What is required
The answer must be the full listing, restated word for word.
----- Task data
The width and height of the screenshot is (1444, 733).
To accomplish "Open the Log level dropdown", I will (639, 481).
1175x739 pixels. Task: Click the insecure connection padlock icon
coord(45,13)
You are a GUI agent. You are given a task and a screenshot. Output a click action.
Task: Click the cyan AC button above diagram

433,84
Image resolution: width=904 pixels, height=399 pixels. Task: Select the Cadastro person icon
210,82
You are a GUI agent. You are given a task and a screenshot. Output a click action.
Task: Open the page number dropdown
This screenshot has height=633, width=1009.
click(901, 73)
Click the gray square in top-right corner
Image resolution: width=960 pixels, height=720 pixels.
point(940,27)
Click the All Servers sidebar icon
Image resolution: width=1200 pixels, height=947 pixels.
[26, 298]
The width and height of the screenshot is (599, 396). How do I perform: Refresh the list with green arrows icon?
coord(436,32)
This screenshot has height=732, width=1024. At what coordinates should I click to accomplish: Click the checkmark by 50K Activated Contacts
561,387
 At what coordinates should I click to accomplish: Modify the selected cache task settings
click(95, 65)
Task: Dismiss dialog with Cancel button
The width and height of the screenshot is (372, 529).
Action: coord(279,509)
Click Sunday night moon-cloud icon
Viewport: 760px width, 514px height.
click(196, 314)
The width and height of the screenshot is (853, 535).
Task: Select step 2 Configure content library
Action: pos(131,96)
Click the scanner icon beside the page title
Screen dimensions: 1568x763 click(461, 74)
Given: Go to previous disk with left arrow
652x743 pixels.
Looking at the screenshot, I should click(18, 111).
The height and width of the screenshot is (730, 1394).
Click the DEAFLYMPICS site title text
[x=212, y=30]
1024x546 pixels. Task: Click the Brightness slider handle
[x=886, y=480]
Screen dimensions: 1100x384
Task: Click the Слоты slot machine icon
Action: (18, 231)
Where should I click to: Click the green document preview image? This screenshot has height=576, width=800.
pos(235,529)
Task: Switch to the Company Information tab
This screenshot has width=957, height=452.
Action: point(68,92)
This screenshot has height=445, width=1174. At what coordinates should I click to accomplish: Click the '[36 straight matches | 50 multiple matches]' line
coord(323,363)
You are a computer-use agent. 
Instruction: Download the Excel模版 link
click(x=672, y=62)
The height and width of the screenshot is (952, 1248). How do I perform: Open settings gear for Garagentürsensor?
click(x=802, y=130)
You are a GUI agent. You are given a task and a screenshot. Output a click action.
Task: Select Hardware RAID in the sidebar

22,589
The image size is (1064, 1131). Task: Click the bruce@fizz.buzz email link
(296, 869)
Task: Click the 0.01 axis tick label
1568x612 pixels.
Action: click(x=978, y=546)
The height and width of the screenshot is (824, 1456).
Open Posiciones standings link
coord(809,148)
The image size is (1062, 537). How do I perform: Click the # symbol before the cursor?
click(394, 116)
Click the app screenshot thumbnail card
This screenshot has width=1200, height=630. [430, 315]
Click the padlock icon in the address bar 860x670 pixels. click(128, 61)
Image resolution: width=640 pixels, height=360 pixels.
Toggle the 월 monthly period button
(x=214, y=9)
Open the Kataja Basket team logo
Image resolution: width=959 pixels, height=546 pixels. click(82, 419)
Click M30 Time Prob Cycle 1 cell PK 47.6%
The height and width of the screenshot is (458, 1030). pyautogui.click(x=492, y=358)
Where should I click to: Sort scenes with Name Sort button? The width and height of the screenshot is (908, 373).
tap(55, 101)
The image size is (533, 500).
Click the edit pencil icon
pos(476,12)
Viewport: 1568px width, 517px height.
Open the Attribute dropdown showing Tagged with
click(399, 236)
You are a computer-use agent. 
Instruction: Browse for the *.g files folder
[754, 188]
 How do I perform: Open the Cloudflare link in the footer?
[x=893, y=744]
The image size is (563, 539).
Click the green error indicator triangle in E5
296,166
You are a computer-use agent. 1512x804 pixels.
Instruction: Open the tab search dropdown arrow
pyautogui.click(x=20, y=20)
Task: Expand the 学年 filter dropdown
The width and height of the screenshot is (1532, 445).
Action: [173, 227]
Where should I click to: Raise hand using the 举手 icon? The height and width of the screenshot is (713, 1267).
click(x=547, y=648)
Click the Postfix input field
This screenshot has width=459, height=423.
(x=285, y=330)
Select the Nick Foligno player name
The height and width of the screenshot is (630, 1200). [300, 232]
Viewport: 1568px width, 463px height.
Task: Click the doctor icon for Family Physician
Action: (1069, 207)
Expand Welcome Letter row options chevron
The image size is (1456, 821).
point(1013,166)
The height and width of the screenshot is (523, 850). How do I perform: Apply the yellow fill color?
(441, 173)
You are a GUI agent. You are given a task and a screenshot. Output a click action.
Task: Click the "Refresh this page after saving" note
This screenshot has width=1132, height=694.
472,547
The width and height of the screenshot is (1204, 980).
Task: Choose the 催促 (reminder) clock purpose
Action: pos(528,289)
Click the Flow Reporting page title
----------
Answer for the task
The width and height of the screenshot is (1444, 733).
To accomplish "Open the Log level dropdown", I will (639, 481).
1175x739 pixels. Task: Click the insecure connection padlock icon
coord(45,13)
You are a GUI agent. You are given a task and a screenshot. Output a click action.
Task: Click the cyan AC button above diagram

433,84
Image resolution: width=904 pixels, height=399 pixels. Task: Select the Cadastro person icon
210,82
You are a GUI agent. You are given a task and a screenshot. Output a click action.
Task: Open the page number dropdown
This screenshot has height=633, width=1009.
click(901, 73)
Click the gray square in top-right corner
Image resolution: width=960 pixels, height=720 pixels.
point(940,27)
Click the All Servers sidebar icon
Image resolution: width=1200 pixels, height=947 pixels.
[26, 298]
The width and height of the screenshot is (599, 396). How do I perform: Refresh the list with green arrows icon?
coord(436,32)
This screenshot has height=732, width=1024. At what coordinates should I click to accomplish: Click the checkmark by 50K Activated Contacts
561,387
 At what coordinates should I click to accomplish: Modify the selected cache task settings
click(95, 65)
Task: Dismiss dialog with Cancel button
The width and height of the screenshot is (372, 529).
Action: coord(279,509)
Click Sunday night moon-cloud icon
Viewport: 760px width, 514px height.
click(196, 314)
The width and height of the screenshot is (853, 535).
Task: Select step 2 Configure content library
Action: pos(131,96)
Click the scanner icon beside the page title
Screen dimensions: 1568x763 click(461, 74)
Given: Go to previous disk with left arrow
652x743 pixels.
Looking at the screenshot, I should click(18, 111).
The height and width of the screenshot is (730, 1394).
Click the DEAFLYMPICS site title text
[x=212, y=30]
1024x546 pixels. Task: Click the Brightness slider handle
[x=886, y=480]
Screen dimensions: 1100x384
Task: Click the Слоты slot machine icon
Action: (18, 231)
Where should I click to: Click the green document preview image? This screenshot has height=576, width=800.
pos(235,529)
Task: Switch to the Company Information tab
This screenshot has width=957, height=452.
Action: point(68,92)
This screenshot has height=445, width=1174. At what coordinates should I click to accomplish: Click the '[36 straight matches | 50 multiple matches]' line
coord(323,363)
You are a computer-use agent. 
Instruction: Download the Excel模版 link
click(x=672, y=62)
The height and width of the screenshot is (952, 1248). How do I perform: Open settings gear for Garagentürsensor?
click(x=802, y=130)
You are a GUI agent. You are given a task and a screenshot. Output a click action.
Task: Select Hardware RAID in the sidebar

22,589
The image size is (1064, 1131). Task: Click the bruce@fizz.buzz email link
(296, 869)
Task: Click the 0.01 axis tick label
1568x612 pixels.
Action: click(x=978, y=546)
The height and width of the screenshot is (824, 1456).
Open Posiciones standings link
coord(809,148)
The image size is (1062, 537). How do I perform: Click the # symbol before the cursor?
click(394, 116)
Click the app screenshot thumbnail card
This screenshot has width=1200, height=630. [430, 315]
Click the padlock icon in the address bar 860x670 pixels. click(128, 61)
Image resolution: width=640 pixels, height=360 pixels.
Toggle the 월 monthly period button
(x=214, y=9)
Open the Kataja Basket team logo
Image resolution: width=959 pixels, height=546 pixels. click(82, 419)
Click M30 Time Prob Cycle 1 cell PK 47.6%
The height and width of the screenshot is (458, 1030). pyautogui.click(x=492, y=358)
Where should I click to: Sort scenes with Name Sort button? The width and height of the screenshot is (908, 373).
tap(55, 101)
The image size is (533, 500).
Click the edit pencil icon
pos(476,12)
Viewport: 1568px width, 517px height.
Open the Attribute dropdown showing Tagged with
click(399, 236)
You are a computer-use agent. 
Instruction: Browse for the *.g files folder
[754, 188]
 How do I perform: Open the Cloudflare link in the footer?
[x=893, y=744]
The image size is (563, 539).
Click the green error indicator triangle in E5
296,166
You are a computer-use agent. 1512x804 pixels.
Instruction: Open the tab search dropdown arrow
pyautogui.click(x=20, y=20)
Task: Expand the 学年 filter dropdown
The width and height of the screenshot is (1532, 445).
Action: [173, 227]
Where should I click to: Raise hand using the 举手 icon? The height and width of the screenshot is (713, 1267).
click(x=547, y=648)
Click the Postfix input field
This screenshot has width=459, height=423.
(x=285, y=330)
Select the Nick Foligno player name
The height and width of the screenshot is (630, 1200). [300, 232]
Viewport: 1568px width, 463px height.
Task: Click the doctor icon for Family Physician
Action: (1069, 207)
Expand Welcome Letter row options chevron
The image size is (1456, 821).
point(1013,166)
The height and width of the screenshot is (523, 850). How do I perform: Apply the yellow fill color?
(441, 173)
You are a GUI agent. You are given a task and a screenshot. Output a click action.
Task: Click the "Refresh this page after saving" note
This screenshot has width=1132, height=694.
472,547
The width and height of the screenshot is (1204, 980).
Task: Choose the 催促 (reminder) clock purpose
Action: pos(528,289)
Click the Flow Reporting page title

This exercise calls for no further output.